## AIM OF THE EXERCISE
Please set down each line of the data again, unchanged.

[[ PROVIDED ENTRIES open ]]

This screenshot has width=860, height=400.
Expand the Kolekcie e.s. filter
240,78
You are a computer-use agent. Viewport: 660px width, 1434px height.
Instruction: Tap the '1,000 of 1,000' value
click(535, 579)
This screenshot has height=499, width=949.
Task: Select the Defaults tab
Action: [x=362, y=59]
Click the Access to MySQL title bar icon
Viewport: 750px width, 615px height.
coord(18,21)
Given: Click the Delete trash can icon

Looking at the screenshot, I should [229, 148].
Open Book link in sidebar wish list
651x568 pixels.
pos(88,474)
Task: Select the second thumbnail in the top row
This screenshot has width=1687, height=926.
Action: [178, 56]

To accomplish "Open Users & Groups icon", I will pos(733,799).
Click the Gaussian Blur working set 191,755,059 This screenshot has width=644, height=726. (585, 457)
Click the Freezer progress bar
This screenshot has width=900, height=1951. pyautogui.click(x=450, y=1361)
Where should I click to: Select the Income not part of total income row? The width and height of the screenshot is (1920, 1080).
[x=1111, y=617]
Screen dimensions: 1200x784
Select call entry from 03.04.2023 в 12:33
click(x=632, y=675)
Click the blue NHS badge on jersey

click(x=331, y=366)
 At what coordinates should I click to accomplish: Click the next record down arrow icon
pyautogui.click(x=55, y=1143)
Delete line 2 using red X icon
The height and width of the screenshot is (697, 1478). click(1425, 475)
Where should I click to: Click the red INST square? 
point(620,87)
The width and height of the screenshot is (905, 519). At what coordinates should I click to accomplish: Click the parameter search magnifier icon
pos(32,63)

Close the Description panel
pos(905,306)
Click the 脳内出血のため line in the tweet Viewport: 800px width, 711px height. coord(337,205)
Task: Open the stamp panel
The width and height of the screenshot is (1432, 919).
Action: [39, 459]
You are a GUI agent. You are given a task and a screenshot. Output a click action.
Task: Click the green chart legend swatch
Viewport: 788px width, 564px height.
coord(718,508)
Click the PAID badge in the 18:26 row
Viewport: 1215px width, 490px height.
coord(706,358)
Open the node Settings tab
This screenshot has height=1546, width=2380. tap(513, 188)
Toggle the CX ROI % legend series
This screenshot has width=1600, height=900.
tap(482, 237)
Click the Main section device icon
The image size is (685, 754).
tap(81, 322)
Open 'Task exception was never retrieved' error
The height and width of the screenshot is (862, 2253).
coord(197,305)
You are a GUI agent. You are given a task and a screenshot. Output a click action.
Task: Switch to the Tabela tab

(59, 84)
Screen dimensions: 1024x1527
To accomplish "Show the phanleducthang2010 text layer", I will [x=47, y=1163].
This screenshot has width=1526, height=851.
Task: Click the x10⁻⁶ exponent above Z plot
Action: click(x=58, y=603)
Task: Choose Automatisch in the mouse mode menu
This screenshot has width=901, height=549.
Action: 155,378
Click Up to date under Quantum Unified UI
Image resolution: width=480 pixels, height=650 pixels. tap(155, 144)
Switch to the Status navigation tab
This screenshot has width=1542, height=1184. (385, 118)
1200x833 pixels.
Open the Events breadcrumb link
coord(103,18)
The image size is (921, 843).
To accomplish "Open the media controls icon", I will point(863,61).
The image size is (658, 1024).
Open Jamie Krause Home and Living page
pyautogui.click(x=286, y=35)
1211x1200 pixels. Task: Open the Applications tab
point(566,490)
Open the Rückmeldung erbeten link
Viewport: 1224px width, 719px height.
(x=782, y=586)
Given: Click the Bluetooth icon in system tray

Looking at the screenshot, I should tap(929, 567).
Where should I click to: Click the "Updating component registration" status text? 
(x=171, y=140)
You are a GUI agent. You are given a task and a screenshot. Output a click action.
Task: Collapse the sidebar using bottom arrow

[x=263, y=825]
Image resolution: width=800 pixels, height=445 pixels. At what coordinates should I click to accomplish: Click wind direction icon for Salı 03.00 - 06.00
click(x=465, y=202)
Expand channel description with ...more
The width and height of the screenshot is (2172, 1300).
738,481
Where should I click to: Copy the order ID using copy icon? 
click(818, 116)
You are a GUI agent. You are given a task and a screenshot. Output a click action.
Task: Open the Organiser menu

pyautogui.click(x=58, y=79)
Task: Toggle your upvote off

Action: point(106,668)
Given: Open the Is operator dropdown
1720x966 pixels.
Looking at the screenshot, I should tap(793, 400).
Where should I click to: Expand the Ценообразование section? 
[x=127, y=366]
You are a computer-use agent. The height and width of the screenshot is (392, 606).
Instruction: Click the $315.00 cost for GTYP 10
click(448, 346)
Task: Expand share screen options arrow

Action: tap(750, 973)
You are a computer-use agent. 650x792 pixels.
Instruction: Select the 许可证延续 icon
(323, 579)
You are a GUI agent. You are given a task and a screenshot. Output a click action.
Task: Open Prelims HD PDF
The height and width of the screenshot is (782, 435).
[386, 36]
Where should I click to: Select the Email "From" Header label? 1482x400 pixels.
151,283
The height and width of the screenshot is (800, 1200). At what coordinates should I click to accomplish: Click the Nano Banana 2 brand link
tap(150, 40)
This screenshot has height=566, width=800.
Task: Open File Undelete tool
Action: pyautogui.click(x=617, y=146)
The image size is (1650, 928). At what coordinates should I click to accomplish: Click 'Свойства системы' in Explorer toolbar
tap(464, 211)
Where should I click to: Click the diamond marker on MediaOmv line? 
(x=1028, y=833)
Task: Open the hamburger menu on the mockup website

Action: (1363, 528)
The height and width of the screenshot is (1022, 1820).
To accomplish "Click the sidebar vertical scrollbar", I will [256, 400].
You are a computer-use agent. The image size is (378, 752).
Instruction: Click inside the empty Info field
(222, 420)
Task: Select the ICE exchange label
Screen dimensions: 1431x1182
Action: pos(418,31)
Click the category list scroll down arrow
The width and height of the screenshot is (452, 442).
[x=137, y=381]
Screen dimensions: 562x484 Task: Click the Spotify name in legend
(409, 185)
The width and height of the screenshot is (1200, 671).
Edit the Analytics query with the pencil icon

[[ PROVIDED ENTRIES closed ]]

## RESPONSE
This screenshot has width=860, height=400.
Expand the Kolekcie e.s. filter
240,78
You are a computer-use agent. Viewport: 660px width, 1434px height.
Instruction: Tap the '1,000 of 1,000' value
click(535, 579)
This screenshot has height=499, width=949.
Task: Select the Defaults tab
Action: [x=362, y=59]
Click the Access to MySQL title bar icon
Viewport: 750px width, 615px height.
coord(18,21)
Given: Click the Delete trash can icon

Looking at the screenshot, I should [229, 148].
Open Book link in sidebar wish list
651x568 pixels.
pos(88,474)
Task: Select the second thumbnail in the top row
This screenshot has width=1687, height=926.
Action: [178, 56]

To accomplish "Open Users & Groups icon", I will pos(733,799).
Click the Gaussian Blur working set 191,755,059 This screenshot has width=644, height=726. (585, 457)
Click the Freezer progress bar
This screenshot has width=900, height=1951. pyautogui.click(x=450, y=1361)
Where should I click to: Select the Income not part of total income row? The width and height of the screenshot is (1920, 1080).
[x=1111, y=617]
Screen dimensions: 1200x784
Select call entry from 03.04.2023 в 12:33
click(x=632, y=675)
Click the blue NHS badge on jersey

click(x=331, y=366)
 At what coordinates should I click to accomplish: Click the next record down arrow icon
pyautogui.click(x=55, y=1143)
Delete line 2 using red X icon
The height and width of the screenshot is (697, 1478). click(1425, 475)
Where should I click to: Click the red INST square? 
point(620,87)
The width and height of the screenshot is (905, 519). At what coordinates should I click to accomplish: Click the parameter search magnifier icon
pos(32,63)

Close the Description panel
pos(905,306)
Click the 脳内出血のため line in the tweet Viewport: 800px width, 711px height. coord(337,205)
Task: Open the stamp panel
The width and height of the screenshot is (1432, 919).
Action: [39, 459]
You are a GUI agent. You are given a task and a screenshot. Output a click action.
Task: Click the green chart legend swatch
Viewport: 788px width, 564px height.
coord(718,508)
Click the PAID badge in the 18:26 row
Viewport: 1215px width, 490px height.
coord(706,358)
Open the node Settings tab
This screenshot has height=1546, width=2380. tap(513, 188)
Toggle the CX ROI % legend series
This screenshot has width=1600, height=900.
tap(482, 237)
Click the Main section device icon
The image size is (685, 754).
tap(81, 322)
Open 'Task exception was never retrieved' error
The height and width of the screenshot is (862, 2253).
coord(197,305)
You are a GUI agent. You are given a task and a screenshot. Output a click action.
Task: Switch to the Tabela tab

(59, 84)
Screen dimensions: 1024x1527
To accomplish "Show the phanleducthang2010 text layer", I will [x=47, y=1163].
This screenshot has width=1526, height=851.
Task: Click the x10⁻⁶ exponent above Z plot
Action: click(x=58, y=603)
Task: Choose Automatisch in the mouse mode menu
This screenshot has width=901, height=549.
Action: 155,378
Click Up to date under Quantum Unified UI
Image resolution: width=480 pixels, height=650 pixels. tap(155, 144)
Switch to the Status navigation tab
This screenshot has width=1542, height=1184. (385, 118)
1200x833 pixels.
Open the Events breadcrumb link
coord(103,18)
The image size is (921, 843).
To accomplish "Open the media controls icon", I will point(863,61).
The image size is (658, 1024).
Open Jamie Krause Home and Living page
pyautogui.click(x=286, y=35)
1211x1200 pixels. Task: Open the Applications tab
point(566,490)
Open the Rückmeldung erbeten link
Viewport: 1224px width, 719px height.
(x=782, y=586)
Given: Click the Bluetooth icon in system tray

Looking at the screenshot, I should tap(929, 567).
Where should I click to: Click the "Updating component registration" status text? 
(x=171, y=140)
You are a GUI agent. You are given a task and a screenshot. Output a click action.
Task: Collapse the sidebar using bottom arrow

[x=263, y=825]
Image resolution: width=800 pixels, height=445 pixels. At what coordinates should I click to accomplish: Click wind direction icon for Salı 03.00 - 06.00
click(x=465, y=202)
Expand channel description with ...more
The width and height of the screenshot is (2172, 1300).
738,481
Where should I click to: Copy the order ID using copy icon? 
click(818, 116)
You are a GUI agent. You are given a task and a screenshot. Output a click action.
Task: Open the Organiser menu

pyautogui.click(x=58, y=79)
Task: Toggle your upvote off

Action: point(106,668)
Given: Open the Is operator dropdown
1720x966 pixels.
Looking at the screenshot, I should tap(793, 400).
Where should I click to: Expand the Ценообразование section? 
[x=127, y=366]
You are a computer-use agent. The height and width of the screenshot is (392, 606).
Instruction: Click the $315.00 cost for GTYP 10
click(448, 346)
Task: Expand share screen options arrow

Action: tap(750, 973)
You are a computer-use agent. 650x792 pixels.
Instruction: Select the 许可证延续 icon
(323, 579)
You are a GUI agent. You are given a task and a screenshot. Output a click action.
Task: Open Prelims HD PDF
The height and width of the screenshot is (782, 435).
[386, 36]
Where should I click to: Select the Email "From" Header label? 1482x400 pixels.
151,283
The height and width of the screenshot is (800, 1200). At what coordinates should I click to accomplish: Click the Nano Banana 2 brand link
tap(150, 40)
This screenshot has height=566, width=800.
Task: Open File Undelete tool
Action: pyautogui.click(x=617, y=146)
The image size is (1650, 928). At what coordinates should I click to accomplish: Click 'Свойства системы' in Explorer toolbar
tap(464, 211)
Where should I click to: Click the diamond marker on MediaOmv line? 
(x=1028, y=833)
Task: Open the hamburger menu on the mockup website

Action: (1363, 528)
The height and width of the screenshot is (1022, 1820).
To accomplish "Click the sidebar vertical scrollbar", I will [256, 400].
You are a computer-use agent. The image size is (378, 752).
Instruction: Click inside the empty Info field
(222, 420)
Task: Select the ICE exchange label
Screen dimensions: 1431x1182
Action: pos(418,31)
Click the category list scroll down arrow
The width and height of the screenshot is (452, 442).
[x=137, y=381]
Screen dimensions: 562x484 Task: Click the Spotify name in legend
(409, 185)
The width and height of the screenshot is (1200, 671).
Edit the Analytics query with the pencil icon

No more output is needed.